Collected data —

::::

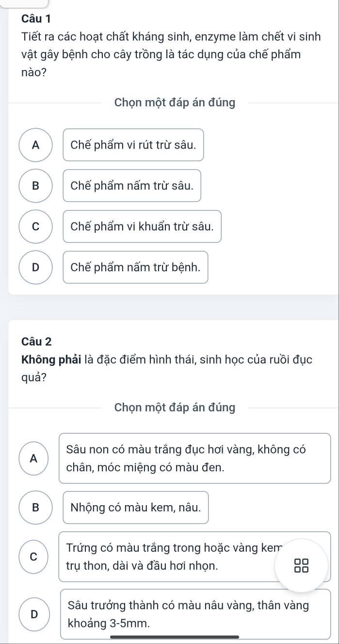Choose circle C in Câu 1
Viewport: 339px width, 644px height.
tap(35, 226)
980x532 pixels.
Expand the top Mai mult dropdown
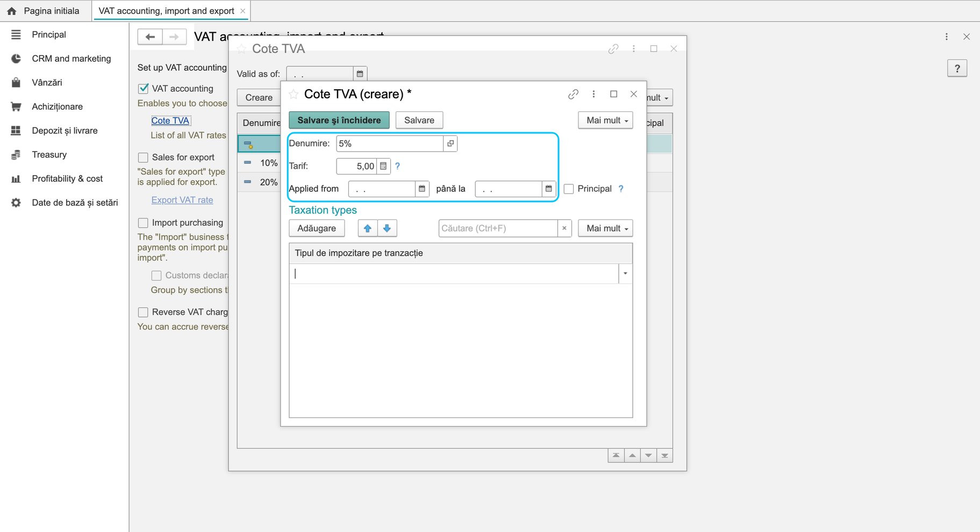(x=605, y=120)
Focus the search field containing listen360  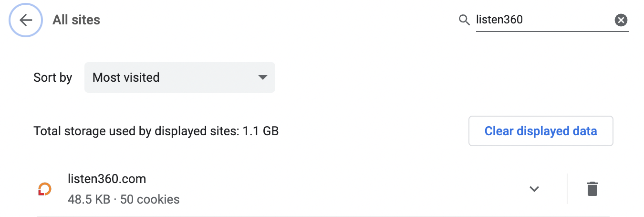coord(545,20)

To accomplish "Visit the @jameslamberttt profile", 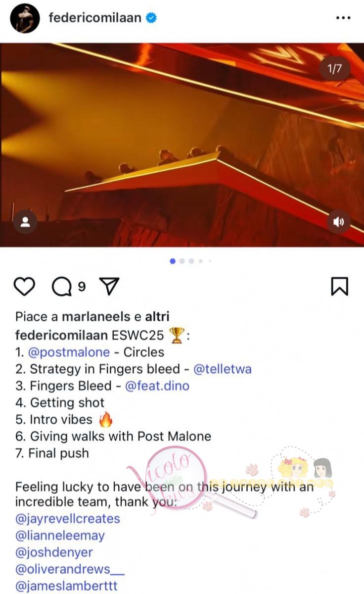I will click(66, 586).

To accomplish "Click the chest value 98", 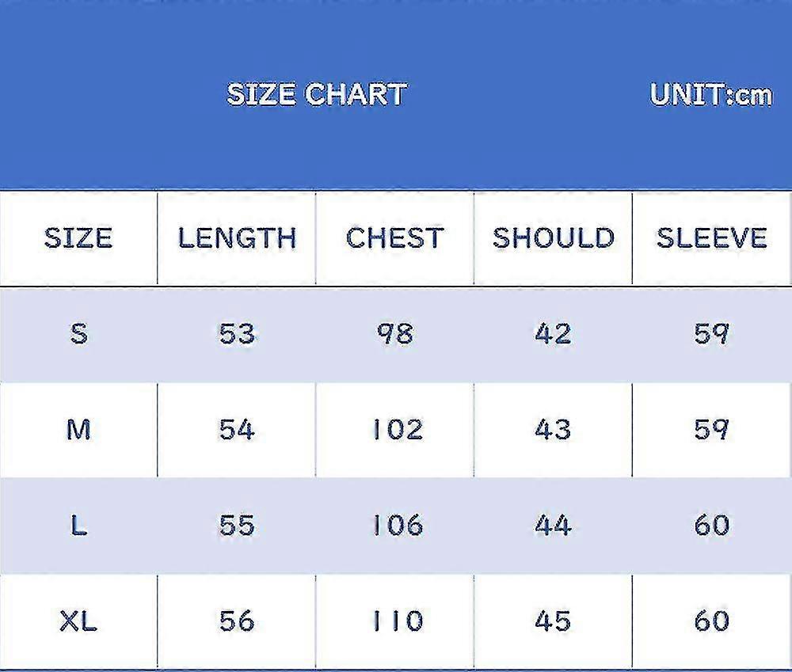I will (x=395, y=334).
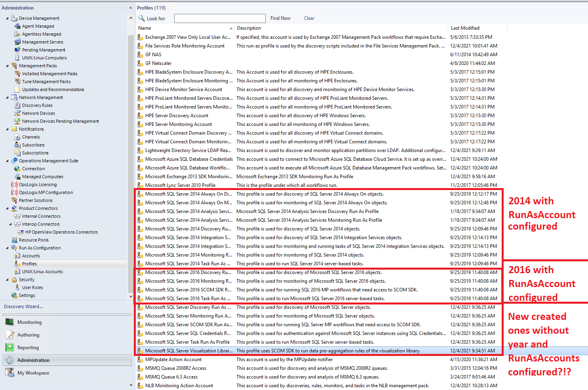Open Management Servers under Device Management
Screen dimensions: 588x390
pyautogui.click(x=43, y=42)
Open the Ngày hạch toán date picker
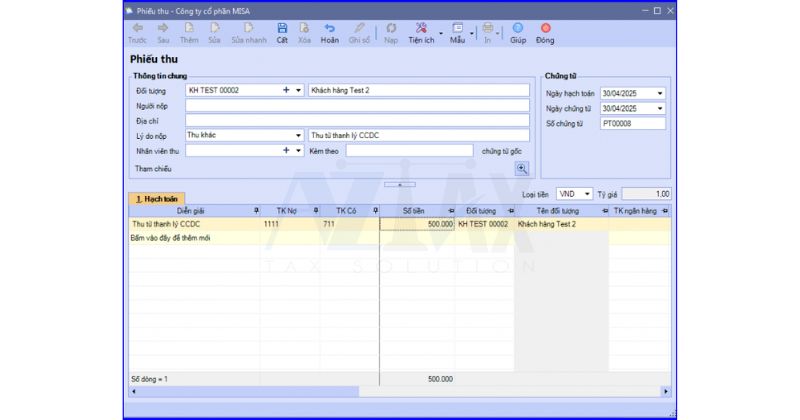800x420 pixels. tap(660, 93)
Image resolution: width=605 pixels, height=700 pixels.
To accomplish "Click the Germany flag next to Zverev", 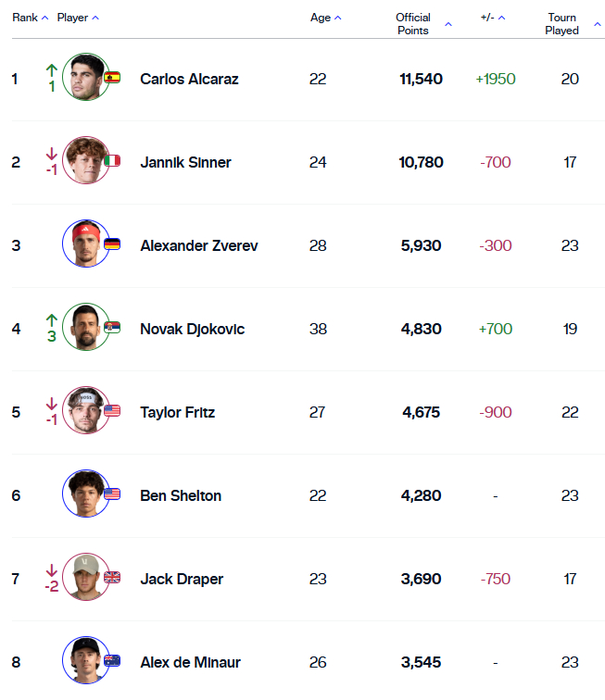I will [x=112, y=244].
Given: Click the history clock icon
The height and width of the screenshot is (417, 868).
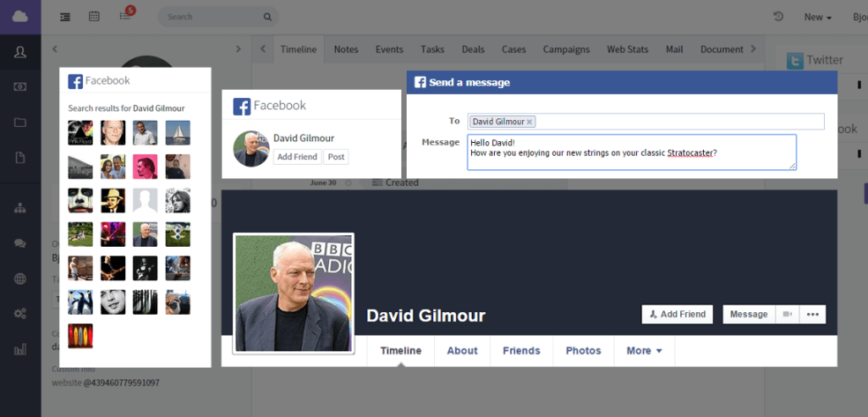Looking at the screenshot, I should 778,17.
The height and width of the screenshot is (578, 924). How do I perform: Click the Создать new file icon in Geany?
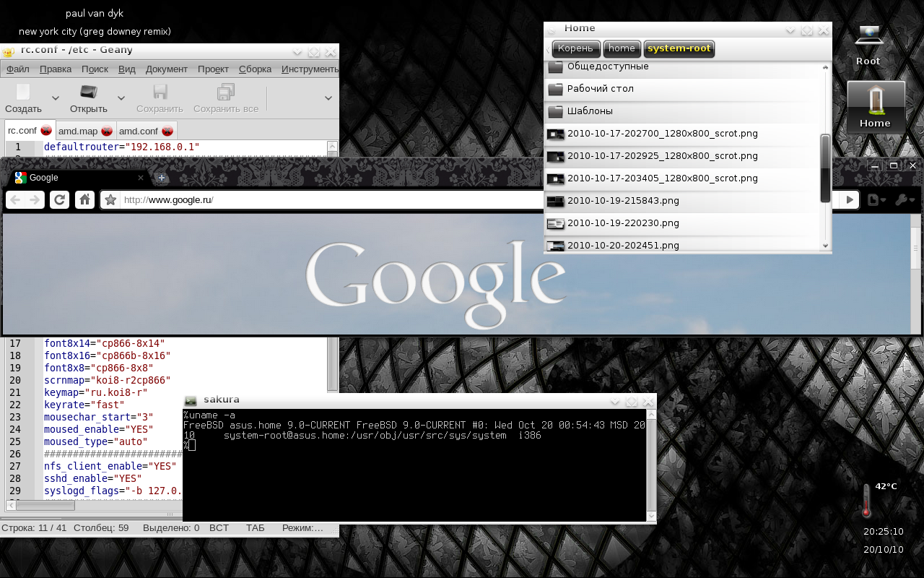click(23, 92)
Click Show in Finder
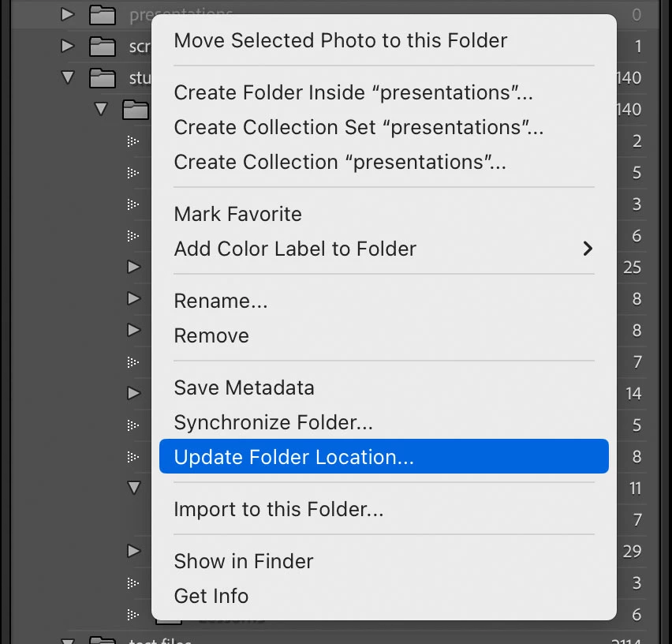 [x=243, y=561]
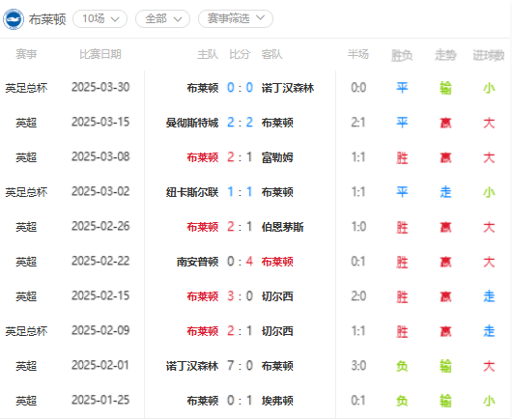Open 纽卡斯尔联 team link
The image size is (512, 420).
[x=192, y=192]
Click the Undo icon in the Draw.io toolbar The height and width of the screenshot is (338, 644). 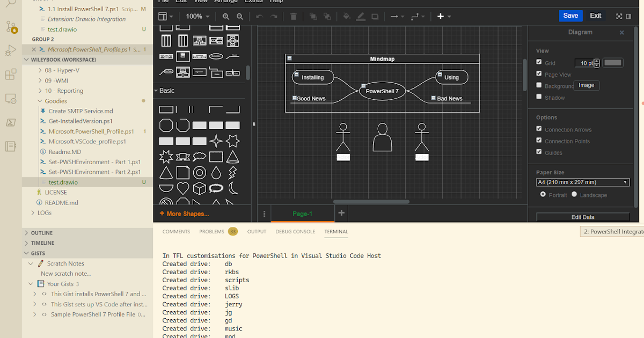pyautogui.click(x=259, y=17)
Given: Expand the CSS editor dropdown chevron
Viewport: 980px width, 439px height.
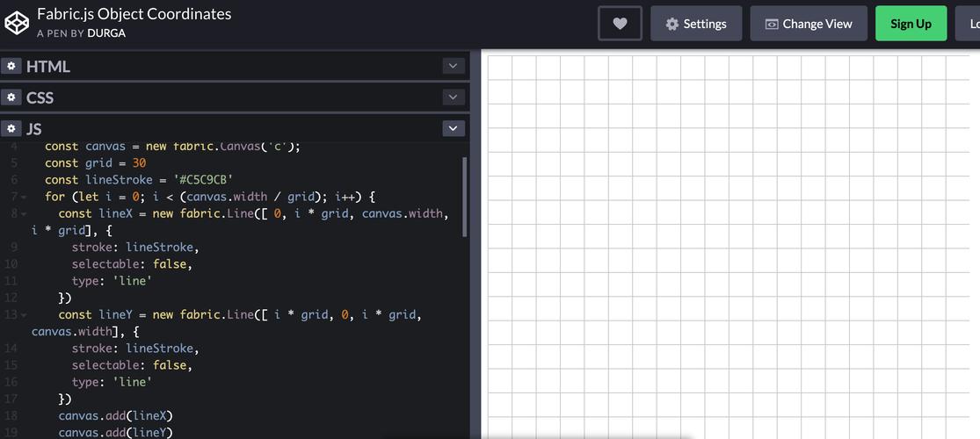Looking at the screenshot, I should point(454,97).
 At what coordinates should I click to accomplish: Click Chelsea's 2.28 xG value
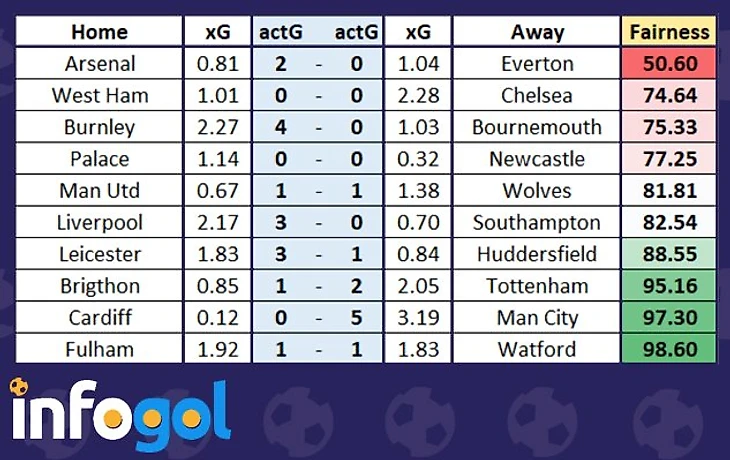point(417,96)
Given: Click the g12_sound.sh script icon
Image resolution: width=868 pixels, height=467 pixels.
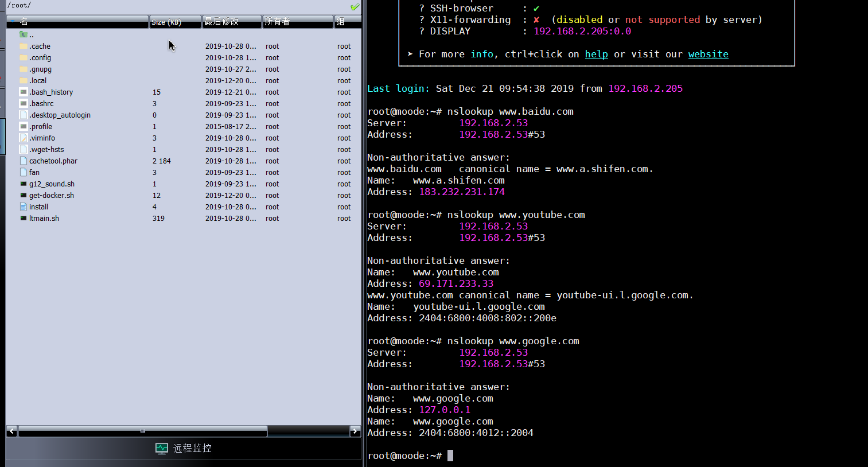Looking at the screenshot, I should pyautogui.click(x=22, y=184).
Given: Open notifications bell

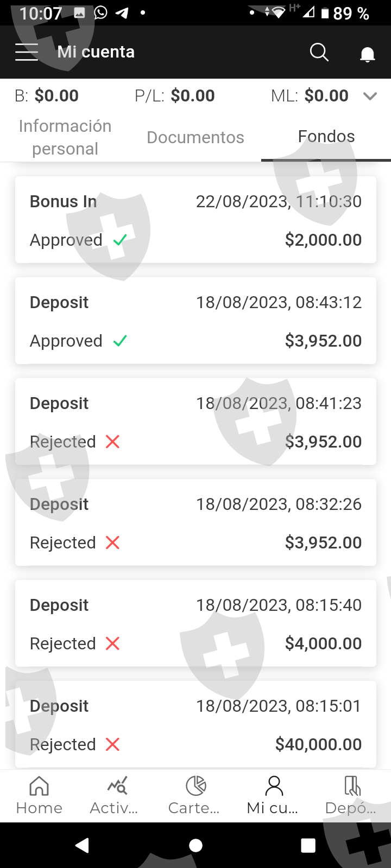Looking at the screenshot, I should (368, 54).
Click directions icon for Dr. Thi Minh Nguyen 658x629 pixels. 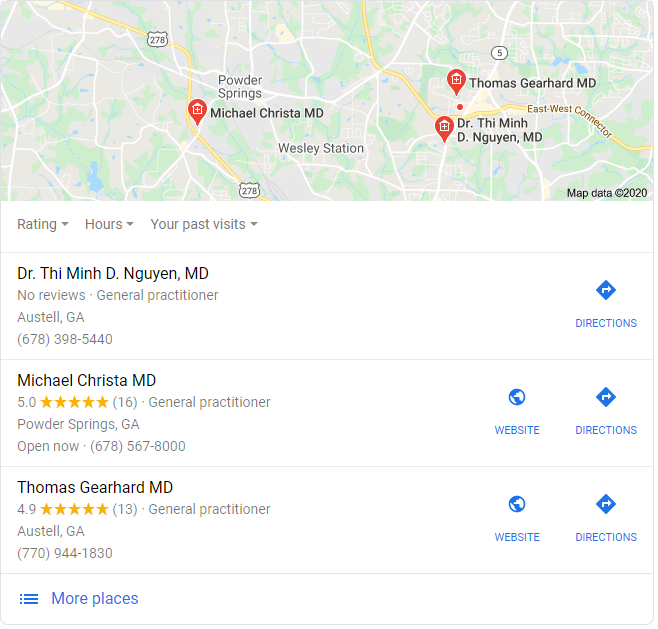pyautogui.click(x=606, y=290)
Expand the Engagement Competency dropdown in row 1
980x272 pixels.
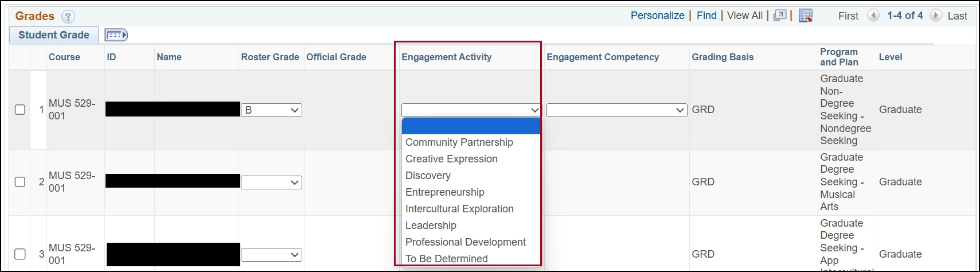click(616, 110)
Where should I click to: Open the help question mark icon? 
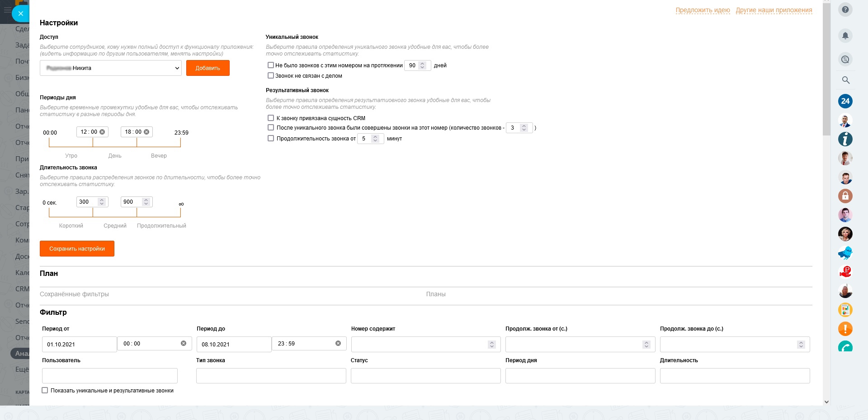pos(845,9)

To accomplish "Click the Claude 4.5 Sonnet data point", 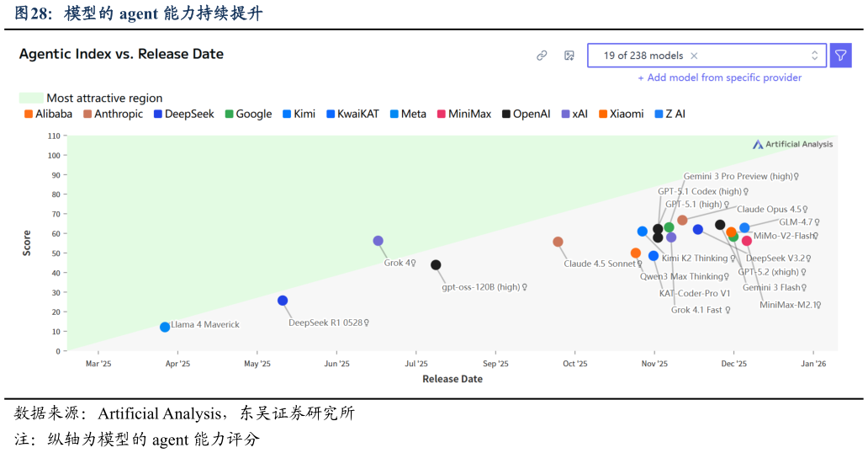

::::

What do the lines above say from the line containing "Where should I" through the last line? Quote them exactly, both ends included, and leave out the pictures.

Where should I click to: Open the help question mark icon? 
pos(845,9)

To accomplish "Click the Claude 4.5 Sonnet data point", 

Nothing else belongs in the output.